Copy out, unchanged, the part of the items below that opens with the line containing "Task: Reply to" and closes with the line containing "[x=282, y=134]", including both of those lines.
##### RECORDS FOR THIS TASK #####
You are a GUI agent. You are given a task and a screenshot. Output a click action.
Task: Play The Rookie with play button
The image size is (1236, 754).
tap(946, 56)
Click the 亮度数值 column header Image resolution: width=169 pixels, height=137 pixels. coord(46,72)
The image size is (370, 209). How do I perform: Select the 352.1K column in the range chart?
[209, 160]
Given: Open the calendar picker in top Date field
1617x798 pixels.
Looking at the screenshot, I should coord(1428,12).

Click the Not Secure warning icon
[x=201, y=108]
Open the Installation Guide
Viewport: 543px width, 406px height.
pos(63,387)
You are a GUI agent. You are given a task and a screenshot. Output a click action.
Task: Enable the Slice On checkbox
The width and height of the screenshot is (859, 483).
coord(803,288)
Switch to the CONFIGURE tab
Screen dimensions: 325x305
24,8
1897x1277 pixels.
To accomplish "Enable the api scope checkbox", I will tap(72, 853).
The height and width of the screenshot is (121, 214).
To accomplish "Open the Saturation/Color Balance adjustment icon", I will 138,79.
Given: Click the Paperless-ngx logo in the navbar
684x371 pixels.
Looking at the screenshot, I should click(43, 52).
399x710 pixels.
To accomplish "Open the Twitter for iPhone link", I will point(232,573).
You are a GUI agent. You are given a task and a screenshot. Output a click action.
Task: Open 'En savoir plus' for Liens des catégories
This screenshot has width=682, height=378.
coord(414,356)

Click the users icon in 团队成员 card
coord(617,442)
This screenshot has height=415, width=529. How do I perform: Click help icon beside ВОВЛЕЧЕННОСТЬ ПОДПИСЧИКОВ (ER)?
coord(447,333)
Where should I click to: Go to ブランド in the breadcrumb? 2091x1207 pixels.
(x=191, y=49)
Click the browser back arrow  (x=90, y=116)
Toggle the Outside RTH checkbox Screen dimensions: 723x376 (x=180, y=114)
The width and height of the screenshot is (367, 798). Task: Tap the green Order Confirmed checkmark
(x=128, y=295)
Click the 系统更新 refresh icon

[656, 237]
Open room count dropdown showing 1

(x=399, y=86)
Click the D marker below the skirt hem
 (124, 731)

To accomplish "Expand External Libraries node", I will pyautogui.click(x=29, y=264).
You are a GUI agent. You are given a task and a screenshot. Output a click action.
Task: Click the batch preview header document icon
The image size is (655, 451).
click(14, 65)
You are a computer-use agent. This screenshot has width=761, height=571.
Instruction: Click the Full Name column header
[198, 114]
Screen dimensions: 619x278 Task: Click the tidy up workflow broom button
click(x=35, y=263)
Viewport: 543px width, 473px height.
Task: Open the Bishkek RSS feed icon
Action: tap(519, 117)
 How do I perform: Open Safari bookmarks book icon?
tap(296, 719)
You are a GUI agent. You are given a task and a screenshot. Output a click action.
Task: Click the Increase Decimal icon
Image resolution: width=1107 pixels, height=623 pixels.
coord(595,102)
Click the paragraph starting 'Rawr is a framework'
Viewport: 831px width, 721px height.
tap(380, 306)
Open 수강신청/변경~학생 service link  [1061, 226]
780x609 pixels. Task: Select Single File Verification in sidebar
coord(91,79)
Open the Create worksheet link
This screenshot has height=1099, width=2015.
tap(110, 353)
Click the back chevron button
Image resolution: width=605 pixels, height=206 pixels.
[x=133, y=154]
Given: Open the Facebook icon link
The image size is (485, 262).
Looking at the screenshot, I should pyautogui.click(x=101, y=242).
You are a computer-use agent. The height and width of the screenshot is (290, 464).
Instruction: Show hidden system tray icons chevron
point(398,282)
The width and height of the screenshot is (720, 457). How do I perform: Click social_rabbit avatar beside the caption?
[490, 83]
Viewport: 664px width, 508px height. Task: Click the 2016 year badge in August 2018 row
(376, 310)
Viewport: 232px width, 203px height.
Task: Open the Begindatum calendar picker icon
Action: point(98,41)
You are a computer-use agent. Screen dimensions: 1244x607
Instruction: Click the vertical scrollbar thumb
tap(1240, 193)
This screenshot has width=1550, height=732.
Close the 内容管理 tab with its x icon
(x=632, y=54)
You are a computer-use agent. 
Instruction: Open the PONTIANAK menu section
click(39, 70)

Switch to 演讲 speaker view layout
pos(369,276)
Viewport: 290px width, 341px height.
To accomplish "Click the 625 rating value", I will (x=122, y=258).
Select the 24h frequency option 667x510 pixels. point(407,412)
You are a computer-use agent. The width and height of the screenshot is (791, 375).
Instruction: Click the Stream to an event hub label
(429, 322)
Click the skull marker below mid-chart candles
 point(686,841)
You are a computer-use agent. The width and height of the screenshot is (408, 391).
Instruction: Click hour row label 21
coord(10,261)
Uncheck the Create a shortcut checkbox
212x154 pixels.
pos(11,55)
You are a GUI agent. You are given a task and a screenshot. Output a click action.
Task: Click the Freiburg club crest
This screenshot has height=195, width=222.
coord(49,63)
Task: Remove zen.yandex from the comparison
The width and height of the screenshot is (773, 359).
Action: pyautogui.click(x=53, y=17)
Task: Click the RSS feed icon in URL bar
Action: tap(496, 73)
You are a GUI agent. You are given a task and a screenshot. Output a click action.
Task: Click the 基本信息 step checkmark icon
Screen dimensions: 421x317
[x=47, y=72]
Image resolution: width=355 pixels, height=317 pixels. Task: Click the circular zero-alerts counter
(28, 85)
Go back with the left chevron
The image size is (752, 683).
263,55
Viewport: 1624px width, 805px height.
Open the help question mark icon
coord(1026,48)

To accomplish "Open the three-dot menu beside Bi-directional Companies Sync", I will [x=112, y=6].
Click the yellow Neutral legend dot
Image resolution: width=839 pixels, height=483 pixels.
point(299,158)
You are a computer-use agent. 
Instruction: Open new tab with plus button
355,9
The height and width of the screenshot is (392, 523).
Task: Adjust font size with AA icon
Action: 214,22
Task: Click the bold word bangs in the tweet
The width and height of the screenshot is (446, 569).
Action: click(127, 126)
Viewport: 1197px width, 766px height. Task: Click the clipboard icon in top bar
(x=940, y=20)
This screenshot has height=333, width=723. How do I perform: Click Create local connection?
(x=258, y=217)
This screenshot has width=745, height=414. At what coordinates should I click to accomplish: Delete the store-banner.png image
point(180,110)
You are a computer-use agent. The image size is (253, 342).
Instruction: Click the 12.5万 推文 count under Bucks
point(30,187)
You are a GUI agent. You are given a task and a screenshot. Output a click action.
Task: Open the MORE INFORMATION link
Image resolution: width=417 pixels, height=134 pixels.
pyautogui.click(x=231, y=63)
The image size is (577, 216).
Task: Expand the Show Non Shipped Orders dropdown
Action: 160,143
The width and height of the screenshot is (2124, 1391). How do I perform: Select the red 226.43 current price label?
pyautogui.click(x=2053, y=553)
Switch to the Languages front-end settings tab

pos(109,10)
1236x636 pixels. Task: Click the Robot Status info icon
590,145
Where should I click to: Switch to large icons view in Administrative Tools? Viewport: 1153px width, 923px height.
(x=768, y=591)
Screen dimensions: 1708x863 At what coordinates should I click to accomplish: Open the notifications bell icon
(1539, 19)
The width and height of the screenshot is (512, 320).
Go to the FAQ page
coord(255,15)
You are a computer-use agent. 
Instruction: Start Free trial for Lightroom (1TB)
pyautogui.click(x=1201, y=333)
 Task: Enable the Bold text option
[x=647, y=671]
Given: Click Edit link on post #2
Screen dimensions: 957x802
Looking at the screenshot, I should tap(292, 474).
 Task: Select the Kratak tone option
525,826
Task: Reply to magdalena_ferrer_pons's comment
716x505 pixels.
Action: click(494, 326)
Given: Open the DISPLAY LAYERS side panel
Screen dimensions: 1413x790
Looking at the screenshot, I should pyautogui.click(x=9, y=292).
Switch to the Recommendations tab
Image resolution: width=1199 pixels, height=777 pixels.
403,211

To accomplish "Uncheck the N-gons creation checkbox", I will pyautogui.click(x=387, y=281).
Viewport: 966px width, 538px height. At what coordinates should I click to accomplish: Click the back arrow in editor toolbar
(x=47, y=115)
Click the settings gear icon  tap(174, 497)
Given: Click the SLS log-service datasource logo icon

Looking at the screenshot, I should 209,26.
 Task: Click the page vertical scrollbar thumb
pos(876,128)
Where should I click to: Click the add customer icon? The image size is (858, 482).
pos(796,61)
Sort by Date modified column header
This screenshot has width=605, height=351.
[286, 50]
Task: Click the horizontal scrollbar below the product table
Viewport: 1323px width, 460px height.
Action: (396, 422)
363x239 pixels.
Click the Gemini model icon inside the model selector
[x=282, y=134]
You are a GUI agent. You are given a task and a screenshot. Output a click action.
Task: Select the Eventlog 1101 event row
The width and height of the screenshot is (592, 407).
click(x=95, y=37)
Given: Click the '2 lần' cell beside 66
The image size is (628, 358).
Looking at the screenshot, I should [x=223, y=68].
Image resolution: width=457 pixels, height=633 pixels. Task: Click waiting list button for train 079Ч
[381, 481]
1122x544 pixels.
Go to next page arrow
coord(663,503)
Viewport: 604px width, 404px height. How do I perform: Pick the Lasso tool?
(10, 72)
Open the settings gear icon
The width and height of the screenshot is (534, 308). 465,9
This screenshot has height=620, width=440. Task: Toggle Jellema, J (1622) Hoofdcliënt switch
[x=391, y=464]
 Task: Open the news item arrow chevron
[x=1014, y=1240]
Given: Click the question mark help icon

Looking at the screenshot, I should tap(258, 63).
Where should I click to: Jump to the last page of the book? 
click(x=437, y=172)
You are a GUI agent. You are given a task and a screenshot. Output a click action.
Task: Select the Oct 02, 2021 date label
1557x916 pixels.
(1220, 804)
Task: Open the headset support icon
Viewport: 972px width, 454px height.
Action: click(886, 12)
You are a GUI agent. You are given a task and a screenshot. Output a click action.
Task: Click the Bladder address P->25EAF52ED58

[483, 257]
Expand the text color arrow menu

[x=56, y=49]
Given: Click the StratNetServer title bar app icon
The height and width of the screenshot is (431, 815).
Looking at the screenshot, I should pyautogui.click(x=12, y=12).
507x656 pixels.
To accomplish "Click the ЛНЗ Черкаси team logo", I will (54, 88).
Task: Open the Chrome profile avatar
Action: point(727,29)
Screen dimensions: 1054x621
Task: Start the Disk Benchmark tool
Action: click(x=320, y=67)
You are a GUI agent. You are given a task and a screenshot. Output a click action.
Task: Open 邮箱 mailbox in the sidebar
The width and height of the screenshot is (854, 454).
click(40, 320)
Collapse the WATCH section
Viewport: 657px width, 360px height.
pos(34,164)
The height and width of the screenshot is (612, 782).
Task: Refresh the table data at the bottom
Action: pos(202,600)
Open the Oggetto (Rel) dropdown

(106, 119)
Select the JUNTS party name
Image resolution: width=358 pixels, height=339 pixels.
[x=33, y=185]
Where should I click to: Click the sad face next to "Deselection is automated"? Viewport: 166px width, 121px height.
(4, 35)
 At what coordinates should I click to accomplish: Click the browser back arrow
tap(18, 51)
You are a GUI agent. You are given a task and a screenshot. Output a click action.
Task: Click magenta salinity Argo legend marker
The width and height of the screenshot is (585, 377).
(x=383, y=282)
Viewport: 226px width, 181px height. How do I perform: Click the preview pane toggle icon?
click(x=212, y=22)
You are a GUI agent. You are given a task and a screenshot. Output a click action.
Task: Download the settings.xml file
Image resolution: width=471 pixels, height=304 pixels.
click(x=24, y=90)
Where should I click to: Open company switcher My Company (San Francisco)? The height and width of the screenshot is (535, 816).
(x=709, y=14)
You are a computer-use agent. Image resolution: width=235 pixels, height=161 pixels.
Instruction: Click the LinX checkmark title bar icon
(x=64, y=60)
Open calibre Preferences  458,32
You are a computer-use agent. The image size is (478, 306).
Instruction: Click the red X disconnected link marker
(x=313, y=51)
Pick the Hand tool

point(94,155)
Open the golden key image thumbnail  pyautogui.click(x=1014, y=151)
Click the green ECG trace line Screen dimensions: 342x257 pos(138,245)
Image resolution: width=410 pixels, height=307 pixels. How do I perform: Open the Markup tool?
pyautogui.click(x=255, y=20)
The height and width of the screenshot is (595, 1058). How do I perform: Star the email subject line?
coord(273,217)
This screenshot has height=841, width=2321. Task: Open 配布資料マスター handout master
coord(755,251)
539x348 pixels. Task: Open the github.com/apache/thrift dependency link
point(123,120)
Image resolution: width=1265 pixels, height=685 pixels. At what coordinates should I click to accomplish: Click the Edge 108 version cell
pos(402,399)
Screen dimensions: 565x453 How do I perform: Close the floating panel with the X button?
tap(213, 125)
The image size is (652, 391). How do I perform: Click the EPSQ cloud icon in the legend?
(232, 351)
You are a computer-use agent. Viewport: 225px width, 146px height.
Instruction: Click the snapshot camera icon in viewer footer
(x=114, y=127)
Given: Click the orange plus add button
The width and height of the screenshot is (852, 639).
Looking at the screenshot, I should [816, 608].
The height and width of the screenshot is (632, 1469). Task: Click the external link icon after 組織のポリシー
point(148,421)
#####
COMPLETE ANSWER:
Task: Reply to magdalena_ferrer_pons's comment
716x505 pixels.
Action: click(494, 326)
Given: Open the DISPLAY LAYERS side panel
Screen dimensions: 1413x790
Looking at the screenshot, I should pyautogui.click(x=9, y=292).
Switch to the Recommendations tab
Image resolution: width=1199 pixels, height=777 pixels.
403,211

To accomplish "Uncheck the N-gons creation checkbox", I will pyautogui.click(x=387, y=281).
Viewport: 966px width, 538px height. At what coordinates should I click to accomplish: Click the back arrow in editor toolbar
(x=47, y=115)
Click the settings gear icon  tap(174, 497)
Given: Click the SLS log-service datasource logo icon

Looking at the screenshot, I should 209,26.
 Task: Click the page vertical scrollbar thumb
pos(876,128)
Where should I click to: Click the add customer icon? The image size is (858, 482).
pos(796,61)
Sort by Date modified column header
This screenshot has width=605, height=351.
[286, 50]
Task: Click the horizontal scrollbar below the product table
Viewport: 1323px width, 460px height.
Action: (396, 422)
363x239 pixels.
Click the Gemini model icon inside the model selector
[x=282, y=134]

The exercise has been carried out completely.